Activity
All of the data, from the first line to the last, should be reproduced without alteration.

Data section
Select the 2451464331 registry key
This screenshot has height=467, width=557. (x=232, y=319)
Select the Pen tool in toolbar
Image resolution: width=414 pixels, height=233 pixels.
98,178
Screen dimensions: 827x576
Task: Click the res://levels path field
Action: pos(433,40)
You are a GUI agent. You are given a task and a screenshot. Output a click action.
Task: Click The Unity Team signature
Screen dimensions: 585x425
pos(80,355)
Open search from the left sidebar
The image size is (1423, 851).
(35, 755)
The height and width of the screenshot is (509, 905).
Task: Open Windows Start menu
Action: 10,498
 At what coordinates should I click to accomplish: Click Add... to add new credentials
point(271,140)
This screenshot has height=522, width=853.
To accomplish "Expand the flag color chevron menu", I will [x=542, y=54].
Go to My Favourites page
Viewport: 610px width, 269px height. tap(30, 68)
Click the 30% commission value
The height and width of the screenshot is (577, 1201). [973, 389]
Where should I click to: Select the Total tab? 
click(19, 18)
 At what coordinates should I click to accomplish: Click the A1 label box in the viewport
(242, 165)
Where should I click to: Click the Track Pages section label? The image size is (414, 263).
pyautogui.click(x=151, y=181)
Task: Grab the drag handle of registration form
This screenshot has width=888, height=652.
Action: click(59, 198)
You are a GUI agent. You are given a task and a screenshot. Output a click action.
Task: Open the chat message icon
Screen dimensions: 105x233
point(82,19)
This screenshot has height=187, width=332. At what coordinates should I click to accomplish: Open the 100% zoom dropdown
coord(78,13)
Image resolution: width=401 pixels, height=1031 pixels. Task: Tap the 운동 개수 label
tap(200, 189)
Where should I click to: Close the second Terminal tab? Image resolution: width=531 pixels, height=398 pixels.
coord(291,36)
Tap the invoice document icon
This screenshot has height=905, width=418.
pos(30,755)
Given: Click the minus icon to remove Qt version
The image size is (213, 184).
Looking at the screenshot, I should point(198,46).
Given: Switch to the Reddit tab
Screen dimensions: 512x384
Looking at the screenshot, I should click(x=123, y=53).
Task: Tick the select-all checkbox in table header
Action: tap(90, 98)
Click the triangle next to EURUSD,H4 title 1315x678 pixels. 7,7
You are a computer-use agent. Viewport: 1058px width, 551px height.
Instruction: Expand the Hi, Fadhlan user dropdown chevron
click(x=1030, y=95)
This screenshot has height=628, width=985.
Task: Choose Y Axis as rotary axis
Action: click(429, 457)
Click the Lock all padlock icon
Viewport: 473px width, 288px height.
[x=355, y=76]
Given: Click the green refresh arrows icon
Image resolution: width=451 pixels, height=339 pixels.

Output of the exercise
Select the 2451464331 registry key
This screenshot has height=467, width=557. (x=232, y=319)
Select the Pen tool in toolbar
Image resolution: width=414 pixels, height=233 pixels.
98,178
Screen dimensions: 827x576
Task: Click the res://levels path field
Action: pos(433,40)
You are a GUI agent. You are given a task and a screenshot. Output a click action.
Task: Click The Unity Team signature
Screen dimensions: 585x425
pos(80,355)
Open search from the left sidebar
The image size is (1423, 851).
(35, 755)
The height and width of the screenshot is (509, 905).
Task: Open Windows Start menu
Action: 10,498
 At what coordinates should I click to accomplish: Click Add... to add new credentials
point(271,140)
This screenshot has height=522, width=853.
To accomplish "Expand the flag color chevron menu", I will [x=542, y=54].
Go to My Favourites page
Viewport: 610px width, 269px height. tap(30, 68)
Click the 30% commission value
The height and width of the screenshot is (577, 1201). [973, 389]
Where should I click to: Select the Total tab? 
click(19, 18)
 At what coordinates should I click to accomplish: Click the A1 label box in the viewport
(242, 165)
Where should I click to: Click the Track Pages section label? The image size is (414, 263).
pyautogui.click(x=151, y=181)
Task: Grab the drag handle of registration form
This screenshot has width=888, height=652.
Action: click(59, 198)
You are a GUI agent. You are given a task and a screenshot. Output a click action.
Task: Open the chat message icon
Screen dimensions: 105x233
point(82,19)
This screenshot has height=187, width=332. At what coordinates should I click to accomplish: Open the 100% zoom dropdown
coord(78,13)
Image resolution: width=401 pixels, height=1031 pixels. Task: Tap the 운동 개수 label
tap(200, 189)
Where should I click to: Close the second Terminal tab? Image resolution: width=531 pixels, height=398 pixels.
coord(291,36)
Tap the invoice document icon
This screenshot has height=905, width=418.
pos(30,755)
Given: Click the minus icon to remove Qt version
The image size is (213, 184).
Looking at the screenshot, I should point(198,46).
Given: Switch to the Reddit tab
Screen dimensions: 512x384
Looking at the screenshot, I should click(x=123, y=53).
Task: Tick the select-all checkbox in table header
Action: tap(90, 98)
Click the triangle next to EURUSD,H4 title 1315x678 pixels. 7,7
You are a computer-use agent. Viewport: 1058px width, 551px height.
Instruction: Expand the Hi, Fadhlan user dropdown chevron
click(x=1030, y=95)
This screenshot has height=628, width=985.
Task: Choose Y Axis as rotary axis
Action: click(429, 457)
Click the Lock all padlock icon
Viewport: 473px width, 288px height.
[x=355, y=76]
Given: Click the green refresh arrows icon
Image resolution: width=451 pixels, height=339 pixels.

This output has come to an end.